Hockey fans often bemoan ESPN’s lack of interest, but that’s more than a handful of ESPN-exclusive postseasons that NBCSN and CNBC beat. Who needs ‘em?
So America is mostly doing fine, though the NHL is still at a certain “level” and there’s a ceiling that just hasn’t been broken yet. A promising sign might be taken from the Kings-Blackhawks Game 7, which was only out-drawn by the three Stanley Cup Final games on NBC for the most-watched hockey game of the season, and that includes the Olympics. The NHL is capable of building buzz, but it’s clear it needs games like that to deliver to see the numbers rise.
It is Canada where the uncertainty rises. CBC averaged 3.3 million viewers for the all-American Stanley Cup Final, about the same levels as last year’s.
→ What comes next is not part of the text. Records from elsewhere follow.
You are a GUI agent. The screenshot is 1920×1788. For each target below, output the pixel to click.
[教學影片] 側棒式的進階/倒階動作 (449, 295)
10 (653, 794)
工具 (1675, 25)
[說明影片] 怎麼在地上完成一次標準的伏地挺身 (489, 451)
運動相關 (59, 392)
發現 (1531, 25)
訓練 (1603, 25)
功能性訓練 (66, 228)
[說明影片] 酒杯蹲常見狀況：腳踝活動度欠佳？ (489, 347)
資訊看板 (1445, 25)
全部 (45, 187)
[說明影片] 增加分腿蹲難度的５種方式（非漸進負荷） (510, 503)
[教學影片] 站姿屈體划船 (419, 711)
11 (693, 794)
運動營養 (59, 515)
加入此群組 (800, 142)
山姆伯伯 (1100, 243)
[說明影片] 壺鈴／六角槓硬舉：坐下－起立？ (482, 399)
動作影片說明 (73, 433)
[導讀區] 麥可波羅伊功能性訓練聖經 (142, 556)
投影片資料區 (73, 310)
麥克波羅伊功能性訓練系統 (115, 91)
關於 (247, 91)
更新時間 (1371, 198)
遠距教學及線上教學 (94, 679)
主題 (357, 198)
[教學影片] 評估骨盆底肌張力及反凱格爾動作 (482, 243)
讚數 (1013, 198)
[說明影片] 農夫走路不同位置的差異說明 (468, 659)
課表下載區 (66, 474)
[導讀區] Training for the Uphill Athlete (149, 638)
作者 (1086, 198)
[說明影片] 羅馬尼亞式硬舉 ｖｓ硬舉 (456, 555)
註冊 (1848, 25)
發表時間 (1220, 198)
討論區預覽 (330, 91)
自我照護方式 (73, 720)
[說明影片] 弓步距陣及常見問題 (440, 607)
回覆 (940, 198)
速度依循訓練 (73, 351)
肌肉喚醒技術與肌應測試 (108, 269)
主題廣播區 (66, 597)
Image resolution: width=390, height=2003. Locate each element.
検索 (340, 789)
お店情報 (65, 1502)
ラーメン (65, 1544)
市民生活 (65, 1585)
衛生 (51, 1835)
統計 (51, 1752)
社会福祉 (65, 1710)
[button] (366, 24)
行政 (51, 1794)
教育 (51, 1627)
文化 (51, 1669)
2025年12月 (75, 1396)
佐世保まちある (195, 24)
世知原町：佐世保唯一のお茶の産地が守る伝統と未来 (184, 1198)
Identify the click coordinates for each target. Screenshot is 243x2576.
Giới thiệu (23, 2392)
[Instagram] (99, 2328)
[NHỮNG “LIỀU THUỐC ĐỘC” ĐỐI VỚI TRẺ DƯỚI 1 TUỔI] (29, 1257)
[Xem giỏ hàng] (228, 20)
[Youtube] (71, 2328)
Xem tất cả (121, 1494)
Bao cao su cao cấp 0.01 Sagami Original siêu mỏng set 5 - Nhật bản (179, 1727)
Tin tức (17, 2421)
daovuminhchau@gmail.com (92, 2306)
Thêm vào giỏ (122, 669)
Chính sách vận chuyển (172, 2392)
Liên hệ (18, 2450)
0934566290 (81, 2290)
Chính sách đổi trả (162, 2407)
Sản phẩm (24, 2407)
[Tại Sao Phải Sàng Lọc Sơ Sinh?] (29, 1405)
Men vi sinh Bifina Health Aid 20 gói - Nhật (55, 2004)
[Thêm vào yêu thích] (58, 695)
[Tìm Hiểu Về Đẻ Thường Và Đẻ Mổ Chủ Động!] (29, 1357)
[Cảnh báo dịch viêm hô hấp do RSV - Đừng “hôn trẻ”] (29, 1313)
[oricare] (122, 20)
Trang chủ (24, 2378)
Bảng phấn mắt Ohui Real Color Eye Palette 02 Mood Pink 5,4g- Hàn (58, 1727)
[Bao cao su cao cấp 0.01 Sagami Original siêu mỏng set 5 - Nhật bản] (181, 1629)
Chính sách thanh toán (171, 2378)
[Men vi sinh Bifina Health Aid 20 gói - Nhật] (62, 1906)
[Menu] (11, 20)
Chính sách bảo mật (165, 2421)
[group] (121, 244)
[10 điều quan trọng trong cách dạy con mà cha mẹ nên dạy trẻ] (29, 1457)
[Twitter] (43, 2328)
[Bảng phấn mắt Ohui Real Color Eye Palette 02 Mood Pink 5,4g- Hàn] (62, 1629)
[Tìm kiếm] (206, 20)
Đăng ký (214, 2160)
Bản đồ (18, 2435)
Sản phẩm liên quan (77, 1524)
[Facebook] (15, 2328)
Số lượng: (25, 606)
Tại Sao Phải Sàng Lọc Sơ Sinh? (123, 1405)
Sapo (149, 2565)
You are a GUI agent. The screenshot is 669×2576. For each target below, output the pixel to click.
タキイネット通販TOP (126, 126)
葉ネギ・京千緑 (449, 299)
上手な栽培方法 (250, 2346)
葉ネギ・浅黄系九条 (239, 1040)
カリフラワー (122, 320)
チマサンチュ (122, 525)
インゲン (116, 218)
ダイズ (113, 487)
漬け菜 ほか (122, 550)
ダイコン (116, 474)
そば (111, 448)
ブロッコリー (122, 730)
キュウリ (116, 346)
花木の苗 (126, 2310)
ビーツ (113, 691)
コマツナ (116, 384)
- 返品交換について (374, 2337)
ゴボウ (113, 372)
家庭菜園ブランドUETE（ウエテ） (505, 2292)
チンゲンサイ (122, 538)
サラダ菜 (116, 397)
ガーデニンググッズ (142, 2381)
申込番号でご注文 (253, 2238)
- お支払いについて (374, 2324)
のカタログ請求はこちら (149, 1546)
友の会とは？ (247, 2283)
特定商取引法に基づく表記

There wouldn’t be much to say about the state of Canadian hockey broadcasting if there weren’t a complete paradigm shift about to happen.
Yes, we’ve written a lot about the changeover from TSN and CBC to Rogers’ consortium (which will include a sort of neutered CBC in which hockey programming is controlled by Rogers and merely airs on the network) that is starting to create a sort of two-headed monster from both companies’ sets of talent.
The questions will turn to what ratings even mean for Canadian hockey broadcasts in the future. Rogers will air national games on potentially a half-dozen networks at the same time at 7 p.m. ET on a Saturday, and that’s just in English. Will they combine all of their networks’ ratings into one round Hockey Night in Canada number? Will they separate it? How will the creation of a Sunday night package dilute or enhance the HNIC brand? Will Sportsnet’s Wednesday night package match TSN’s? There’a lot of questions, and we probably won’t have definitive answers to them any time soon.
Now there’s something, isn’t it? The NHL’s television scenario in America is fine and dandy, with everything remaining pretty stable and everyone remaining happy from year-to-year. In Canada, however? Chaos may yet reign, and everything’s about to change. Canada and changes to hockey broadcasts do not mesh well, which is why Bob Cole is still working. Whether or not they accept this complete overhaul is a question for the long-term future.